Nurul Suhaila

Personal information
- Full name: Nurul Suhaila Binte Mohamed Saiful
- Nationality: Singaporean
- Born: 25 February 1995 (age 31) Singapore

Sport
- Country: Singapore
- Sport: Pencak Silat

Medal record
Women's pencak silat
Representing Singapore
Pencak World Championship
| Gold medal – first place | 2018 Singapore | Class D (60-65kg) |
| Silver medal – second place | 2015 Phuket | Match Class D |
| Bronze medal – third place | 2012 Chiang Rai | Match Class C (55-60kg) |
Southeast Asian Games
| Gold medal – first place | 2021 Hanoi | Class E 65–70 kg |
| Bronze medal – third place | 2015 Singapore | Class D 60–65 kg |
| Bronze medal – third place | 2017 Kuala Lumpur | Class D 60–65 kg |
| Bronze medal – third place | 2019 Philippines | Class B 50–55 kg |
Asian Beach Games
| Bronze medal – third place | 2016 Vietnam | Class D 60–65 kg |
South East Asian Pencak Silat Championship
| Bronze medal – third place | 2015 SEA Pencek Silat Championship | Class D |

= Nurul Suhaila =

Singaporean pencak silat practitioner

Nurul Suhaila Binte Mohamed Saiful (born 25 February 1995) is a Singaporean pencak silat practitioner. She represented Singapore at the Southeast Asian Games, the Asian Games and the Pencak World Championships. Nurul won her first world championship in 2018, at the 15th World Pencak Silat Championship.

==Career==
Nurul Suhaila started getting interested in Silat when she watched her brother fight. She then decided to compete and prove that girls can fight just as well as the boys can.

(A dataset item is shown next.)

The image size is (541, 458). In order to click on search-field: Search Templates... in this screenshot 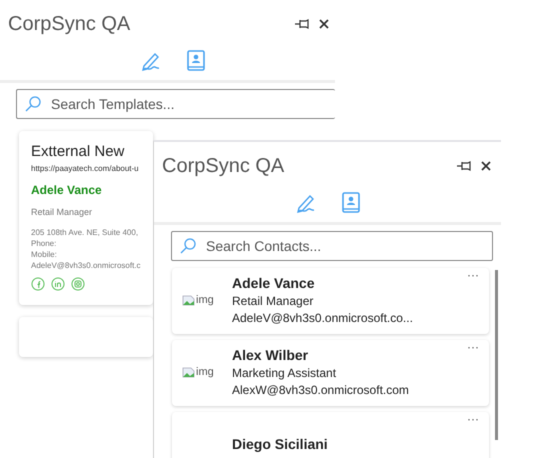, I will do `click(176, 104)`.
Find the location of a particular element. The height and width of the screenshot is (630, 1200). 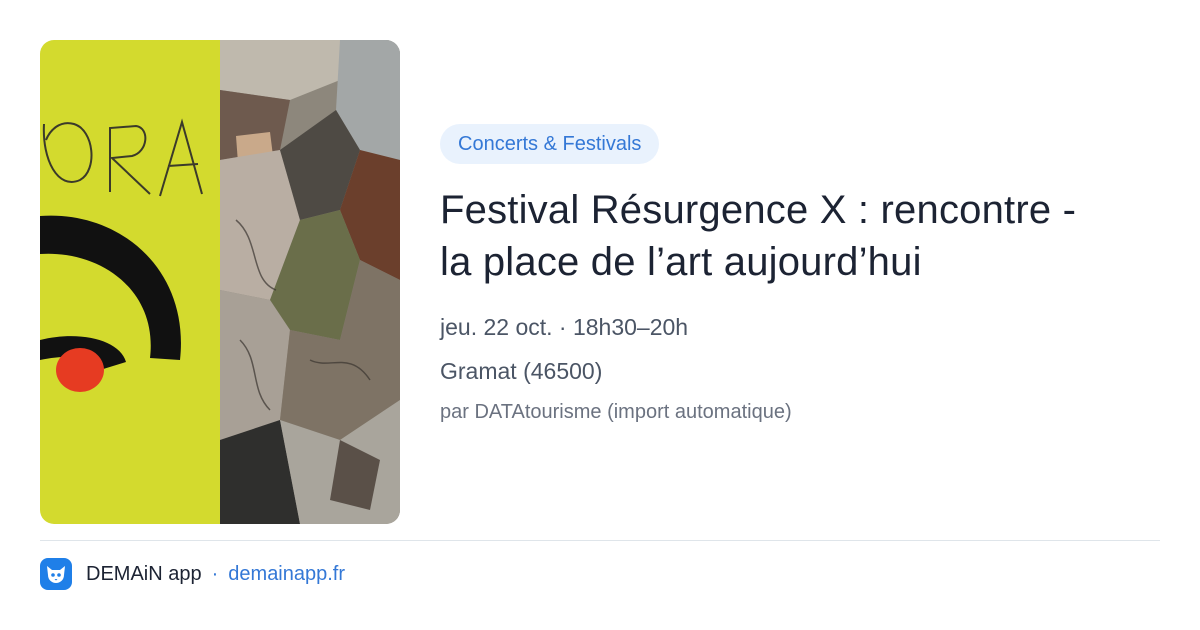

Nurul Suhaila started Her Professional Career in Pencak silat at the 2013 Southeast Asian Games, but She was outmatched by Malaysian Pesilat Siti Zubaidah Che Omar at the Quarter Finals with a score of 5-0. An accomplished silat exponent, Nurul Suhaila clinched a bronze medal for her category (Class D, 60 to 65kg) at the 2015 Southeast Asian Games and also a gold medal at the Sijori Pencak Silat Championships in 2014.

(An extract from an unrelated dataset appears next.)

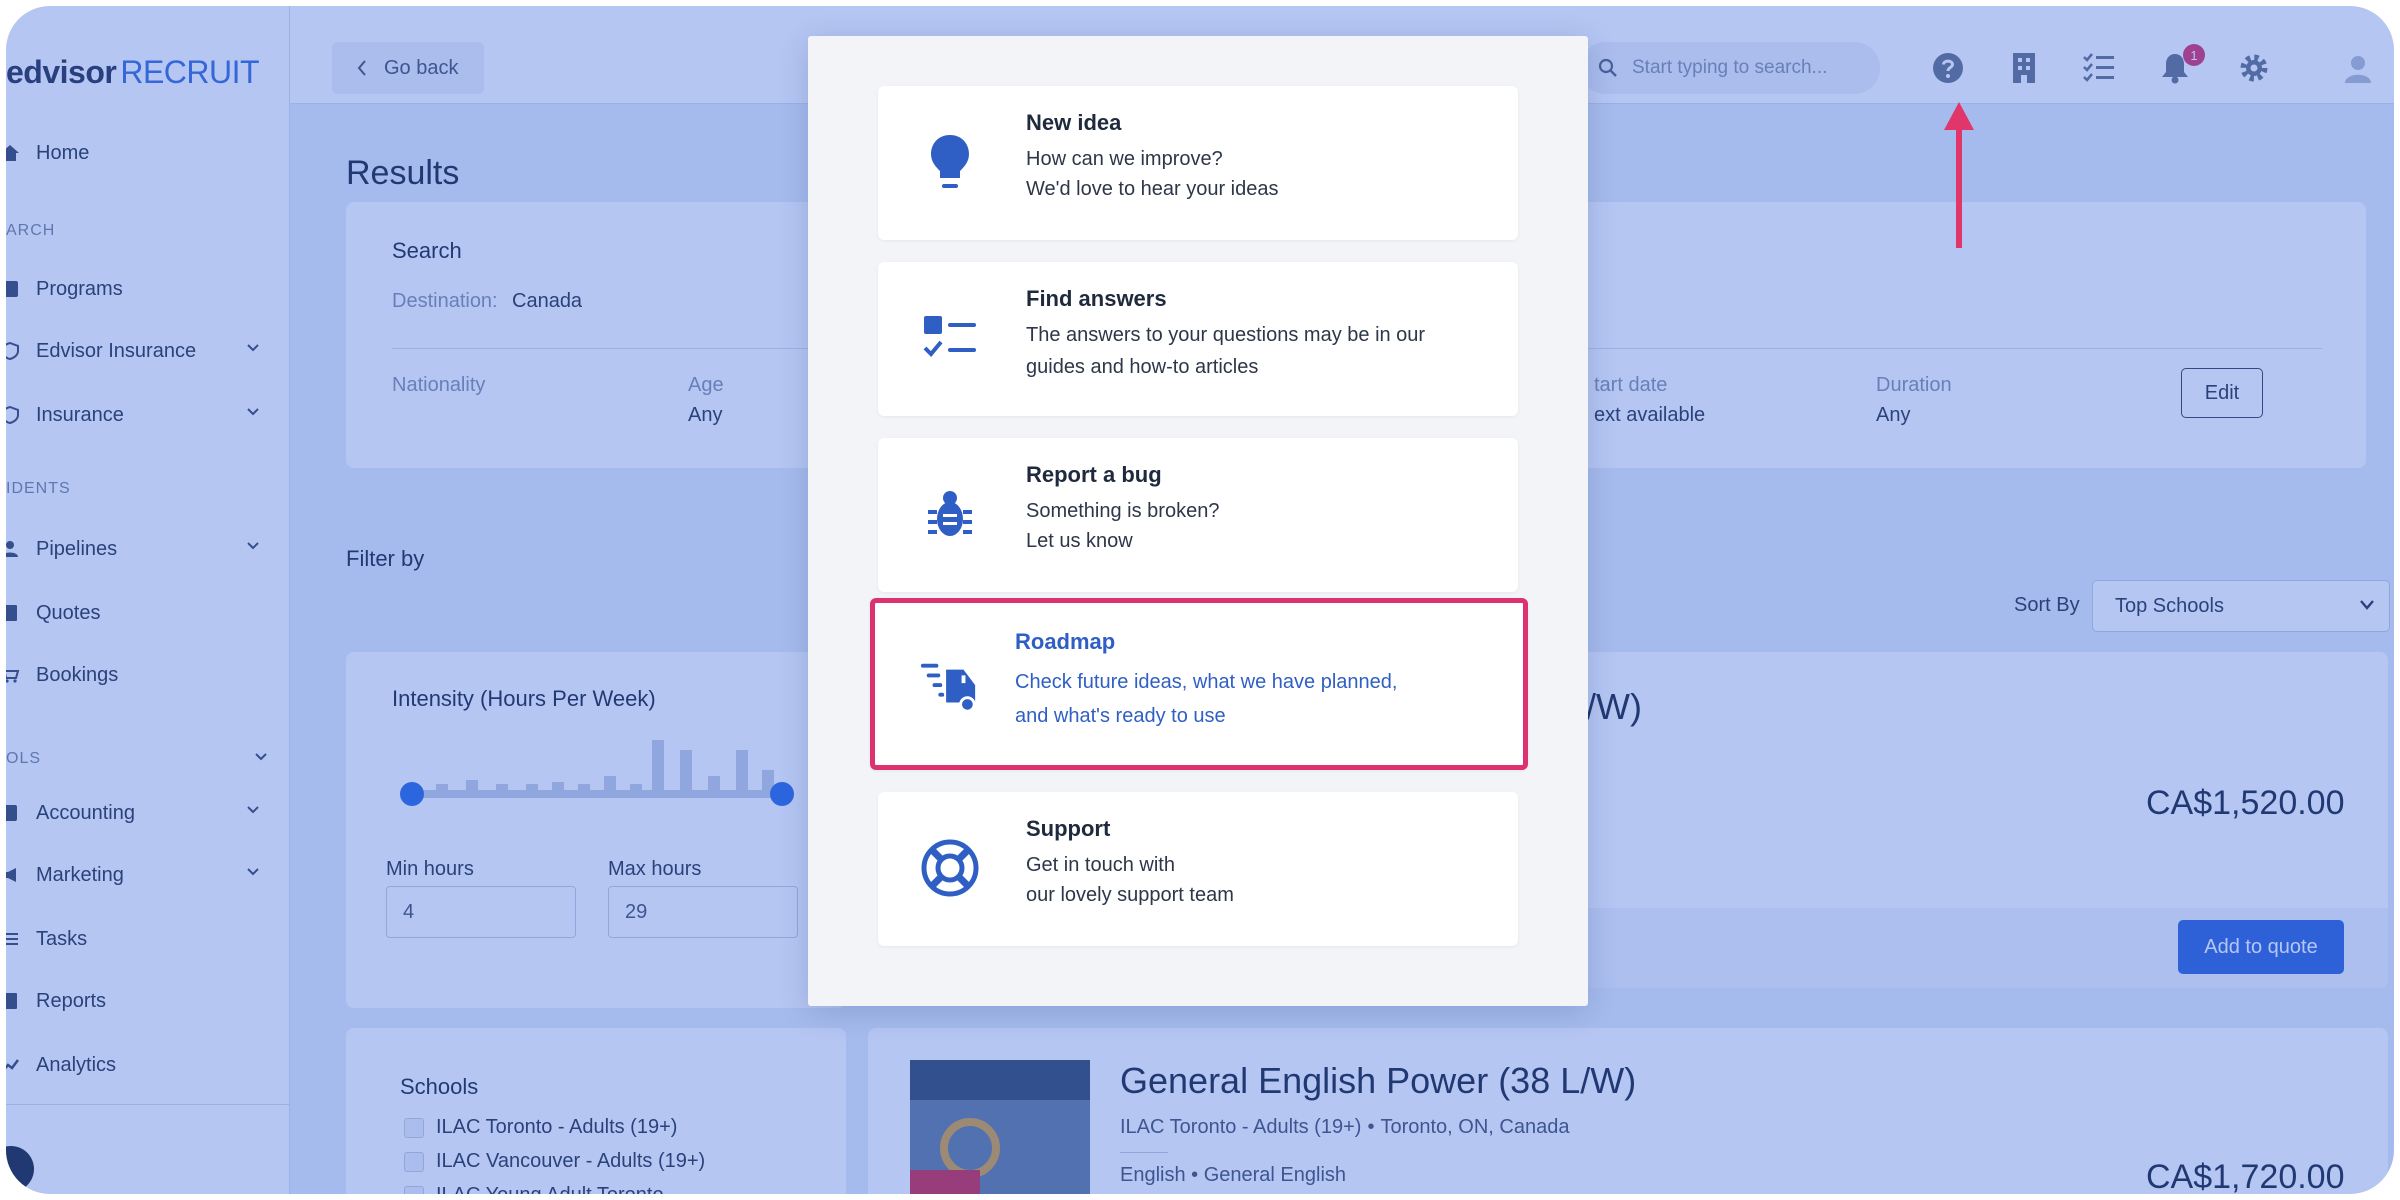 Image resolution: width=2400 pixels, height=1200 pixels. Describe the element at coordinates (949, 687) in the screenshot. I see `delivery-truck-icon` at that location.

Selly Andriani had denied Suhaila gold in the final of the 15th World Pencak Silat Championship, and defeated the Singaporean again in the semi-final of the same tournament the following year, which resulted in Suhaila getting a silver and bronze respectively. However, at the 18th World Pencak Silat Championship, Suhaila defeated two-time world champion, Selly Andriani 4-1 at the OCBC Arena to enter Class D (60-65kg) final. She faced Thailand's Janejira Wankrue and defeated the latter, and got her first world title.

In 2019, at the first United States Open Pencak Silat Championships in Sterling, Virginia, Singapore won 16 gold medals out of a possible 27. Suhaila, together with Sheik Ferdous and Iqbal Abdul Rahman, won gold in the tournament.

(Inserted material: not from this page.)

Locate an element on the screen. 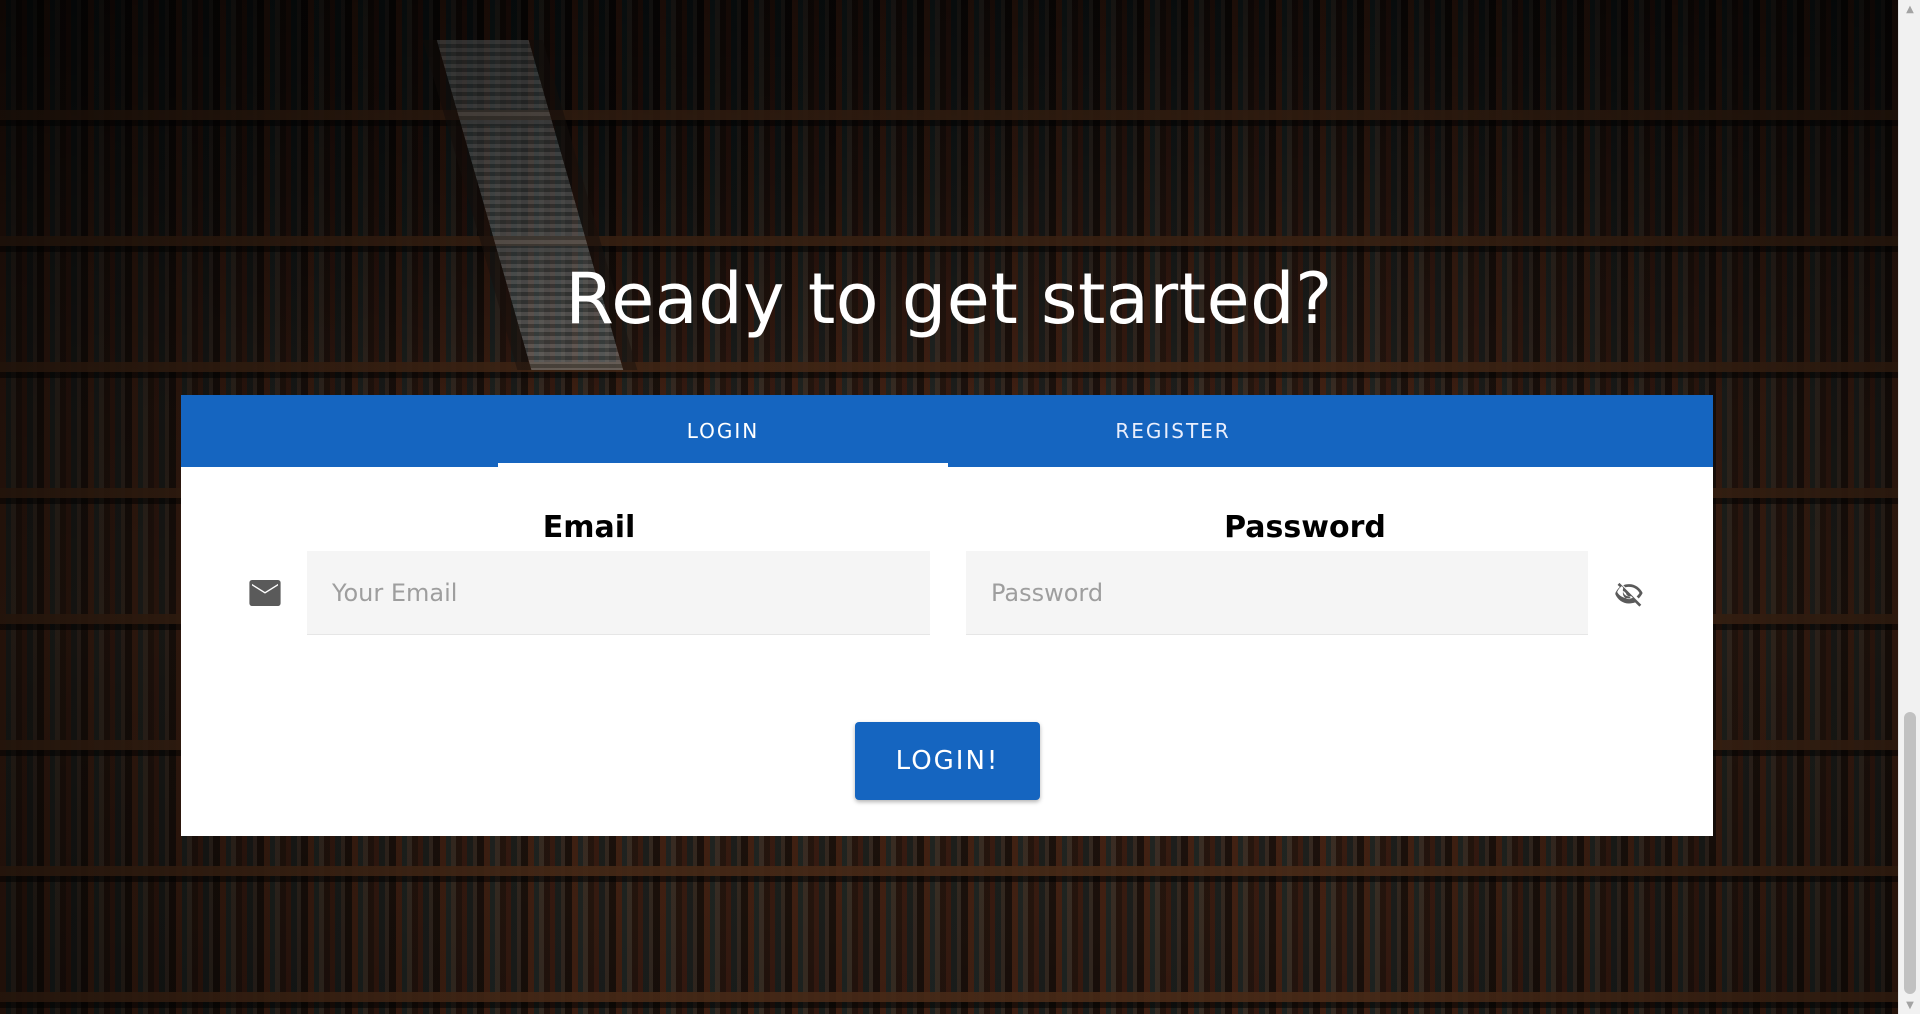  scrollbar-thumb is located at coordinates (1910, 853).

In Pencak silat at the 2019 Southeast Asian Games, Suhaila was defeated by Vietnamese Pesilat Tran Thi Them in the Semi-finals, resulting Her to achieve the bronze medal

Nurul Suhaila finally won Gold in Pencak silat at the 2021 Southeast Asian Games, after defeating Her Malaysian rival Siti Shazwana Ajak

However in Pencak silat at the 2023 Southeast Asian Games, Nurul Suhaila was defeated by Vietnam's Quang Thi Thu Ngia in the Semi-Finals, making Her won the Bronze

==Personal life==
Nurul Suhaila has an older sister, Nurul Shafiqah Saiful, who is also a national pencak silat athlete.

Suhaila graduated from Ngee Ann Polytechnic with a diploma in mass communications.